Perempuan itu diam beberapa jenak merenungi kata-kata lelaki berjubah.
“Kenapa saya ada di sini?” katanya dalam benak. Lalu menerawang jauh ke belakang, mencoba mengingat-ingat bagaimana ia bisa berada di tempat ini.
Suasana begitu tenang. Hanya sedikit gemuruh angin. Juga kicauan burung manyar. Pikirannya, sekali lagi, menerabas jauh hingga sampai pada suatu titik dimana ia berada pada ketidakpercayaan.
Ia merabai diri, memegang kedua pipi, tangan kaki dan semua tubuh yang melekat dalam diri perempuan itu. Terasa ada yang aneh saat Kinarsih merabai pergelangan tangan. Ia tak mendapati denyut nadi pergelangan. Ia terkejut saat tangan kanan menekan denyut nadi, urat-urat yang ada dilengannya terburai keluar. Sebagian ada yang putus. Darah yang ada disekitarnya mengering. Perempuan itu dibuat gila tidak percaya melihat urat-urat yang keluar tercerabut laksana akar kehilangan tanah. Yang lebih mencengangakan, sebilah pisau masih menancap di lengan.

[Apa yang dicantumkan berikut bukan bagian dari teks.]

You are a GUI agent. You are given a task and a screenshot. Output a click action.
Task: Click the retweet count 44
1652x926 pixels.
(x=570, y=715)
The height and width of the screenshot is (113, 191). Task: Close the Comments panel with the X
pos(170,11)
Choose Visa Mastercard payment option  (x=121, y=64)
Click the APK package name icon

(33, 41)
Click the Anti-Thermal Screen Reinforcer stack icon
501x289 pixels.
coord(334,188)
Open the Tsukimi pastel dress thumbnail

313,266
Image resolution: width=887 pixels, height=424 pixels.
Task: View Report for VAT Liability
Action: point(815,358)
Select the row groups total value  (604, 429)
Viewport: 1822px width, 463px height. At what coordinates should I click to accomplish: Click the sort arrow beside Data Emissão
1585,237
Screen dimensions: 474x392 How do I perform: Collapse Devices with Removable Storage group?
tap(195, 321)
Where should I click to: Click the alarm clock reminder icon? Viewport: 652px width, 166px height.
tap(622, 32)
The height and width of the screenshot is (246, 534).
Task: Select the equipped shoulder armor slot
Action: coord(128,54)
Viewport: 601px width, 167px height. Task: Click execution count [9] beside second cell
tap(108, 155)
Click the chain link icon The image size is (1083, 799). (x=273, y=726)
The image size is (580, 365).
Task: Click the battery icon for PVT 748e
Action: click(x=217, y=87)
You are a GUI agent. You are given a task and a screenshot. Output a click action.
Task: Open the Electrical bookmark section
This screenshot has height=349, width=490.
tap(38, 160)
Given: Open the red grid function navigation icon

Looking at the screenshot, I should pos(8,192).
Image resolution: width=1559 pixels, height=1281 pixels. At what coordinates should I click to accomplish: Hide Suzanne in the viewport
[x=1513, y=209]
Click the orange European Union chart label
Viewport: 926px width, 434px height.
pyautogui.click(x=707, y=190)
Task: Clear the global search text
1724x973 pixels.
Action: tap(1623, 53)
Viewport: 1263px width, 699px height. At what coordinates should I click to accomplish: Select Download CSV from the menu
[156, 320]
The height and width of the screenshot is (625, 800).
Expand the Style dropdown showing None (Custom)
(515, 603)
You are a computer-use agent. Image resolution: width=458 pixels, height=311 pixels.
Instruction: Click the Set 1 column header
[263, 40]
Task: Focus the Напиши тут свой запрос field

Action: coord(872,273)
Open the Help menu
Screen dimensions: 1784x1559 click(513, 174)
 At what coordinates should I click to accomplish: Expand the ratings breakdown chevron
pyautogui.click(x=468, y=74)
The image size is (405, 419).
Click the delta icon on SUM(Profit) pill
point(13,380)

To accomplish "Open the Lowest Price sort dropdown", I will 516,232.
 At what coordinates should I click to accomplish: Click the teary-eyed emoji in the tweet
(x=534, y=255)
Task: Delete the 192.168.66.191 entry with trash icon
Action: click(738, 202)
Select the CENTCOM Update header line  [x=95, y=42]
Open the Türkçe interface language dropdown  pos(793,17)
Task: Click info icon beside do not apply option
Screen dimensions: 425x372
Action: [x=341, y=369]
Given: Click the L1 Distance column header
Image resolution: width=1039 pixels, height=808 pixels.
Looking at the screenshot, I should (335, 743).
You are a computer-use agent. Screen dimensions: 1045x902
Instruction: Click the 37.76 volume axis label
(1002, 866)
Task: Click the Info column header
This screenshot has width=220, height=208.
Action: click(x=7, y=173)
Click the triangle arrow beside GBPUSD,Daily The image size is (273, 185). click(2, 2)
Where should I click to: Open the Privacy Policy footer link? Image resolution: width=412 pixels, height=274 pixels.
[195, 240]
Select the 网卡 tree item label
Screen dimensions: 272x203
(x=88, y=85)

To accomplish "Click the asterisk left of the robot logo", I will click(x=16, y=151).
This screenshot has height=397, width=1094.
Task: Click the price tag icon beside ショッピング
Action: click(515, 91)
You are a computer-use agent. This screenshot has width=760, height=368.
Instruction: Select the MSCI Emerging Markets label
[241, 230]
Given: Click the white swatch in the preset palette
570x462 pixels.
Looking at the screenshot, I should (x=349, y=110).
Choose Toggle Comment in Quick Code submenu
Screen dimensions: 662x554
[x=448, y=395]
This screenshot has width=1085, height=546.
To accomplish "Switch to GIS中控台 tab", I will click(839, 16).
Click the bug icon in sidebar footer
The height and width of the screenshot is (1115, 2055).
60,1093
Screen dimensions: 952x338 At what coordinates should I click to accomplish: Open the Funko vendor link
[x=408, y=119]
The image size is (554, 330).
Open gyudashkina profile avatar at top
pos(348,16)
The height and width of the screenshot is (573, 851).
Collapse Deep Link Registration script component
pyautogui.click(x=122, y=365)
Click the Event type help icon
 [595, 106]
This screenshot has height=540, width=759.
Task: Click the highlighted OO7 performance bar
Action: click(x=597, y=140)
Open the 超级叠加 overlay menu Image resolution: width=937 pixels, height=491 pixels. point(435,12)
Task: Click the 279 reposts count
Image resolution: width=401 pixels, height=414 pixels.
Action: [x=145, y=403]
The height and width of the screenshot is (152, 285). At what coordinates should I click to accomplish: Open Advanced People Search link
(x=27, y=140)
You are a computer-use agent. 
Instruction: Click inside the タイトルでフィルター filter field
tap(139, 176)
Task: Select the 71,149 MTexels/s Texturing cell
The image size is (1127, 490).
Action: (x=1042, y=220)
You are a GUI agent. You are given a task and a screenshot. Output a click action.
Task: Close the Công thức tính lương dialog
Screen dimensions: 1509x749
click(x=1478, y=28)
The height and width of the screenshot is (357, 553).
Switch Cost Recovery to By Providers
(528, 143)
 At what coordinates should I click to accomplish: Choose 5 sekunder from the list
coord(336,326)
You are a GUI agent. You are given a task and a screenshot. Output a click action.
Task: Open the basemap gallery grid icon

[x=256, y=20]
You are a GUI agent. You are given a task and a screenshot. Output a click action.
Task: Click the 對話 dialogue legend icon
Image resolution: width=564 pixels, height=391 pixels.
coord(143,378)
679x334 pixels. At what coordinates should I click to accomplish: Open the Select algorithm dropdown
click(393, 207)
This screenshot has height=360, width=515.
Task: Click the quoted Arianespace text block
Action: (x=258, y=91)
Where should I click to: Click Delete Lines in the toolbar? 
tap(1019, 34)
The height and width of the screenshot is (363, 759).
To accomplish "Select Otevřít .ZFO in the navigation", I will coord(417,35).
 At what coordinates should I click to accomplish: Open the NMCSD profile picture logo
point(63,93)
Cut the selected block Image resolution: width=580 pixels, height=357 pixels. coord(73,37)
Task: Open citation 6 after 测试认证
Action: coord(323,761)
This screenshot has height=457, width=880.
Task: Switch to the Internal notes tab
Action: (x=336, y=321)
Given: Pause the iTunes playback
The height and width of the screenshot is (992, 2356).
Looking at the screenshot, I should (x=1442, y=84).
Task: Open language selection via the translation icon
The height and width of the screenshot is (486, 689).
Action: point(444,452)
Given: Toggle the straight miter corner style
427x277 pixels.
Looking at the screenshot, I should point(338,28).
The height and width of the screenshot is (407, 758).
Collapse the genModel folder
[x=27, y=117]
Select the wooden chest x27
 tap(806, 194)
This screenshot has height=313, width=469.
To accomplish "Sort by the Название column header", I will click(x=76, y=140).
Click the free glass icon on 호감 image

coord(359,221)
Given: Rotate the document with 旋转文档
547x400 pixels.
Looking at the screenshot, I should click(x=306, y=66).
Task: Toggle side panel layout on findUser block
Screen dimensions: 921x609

“Kau telah membunuh dirimu sendiri,” ucap lelaki berjubah itu.
“Tidak, tidak, ini tidak mungkin terjadi,” ia mencoba membantah.
“Tetapi ini sudah terjadi.”
“Kau salah, ketika kau menghindar dari masalah dengan jalan bunuh diri. Lepasnya raga dari jiwa itu merupakan awal dimulainya kehidupan baru yang tak mungkin dikem-balikan ke keadaan semula.”
Mendengar ujaran lelaki berjubah, tiba-tiba saja air mata perempuan itu mengalir. Matanya kini berkaca-kaca. Seketika itu juga, ia merasakan dahaga yang sangat. Ingin sekali rasanya meneguk tetes air. Kepada lelaki berjubah itu ia mengharap seteguk air. “Aku haus, apa kau punya seteguk air,” kata perempuan itu.
“Kau minum saja darah dan air matamu. Di sini, di hamparan pasir ini, tak akan pernah kau temukan oase untuk orang-orang yang memisahkan raga dari jiwa dengan tangan sendiri.”
“Aku hanya seorang manusia lemah, yang tak mampu mengemban amanat hidup”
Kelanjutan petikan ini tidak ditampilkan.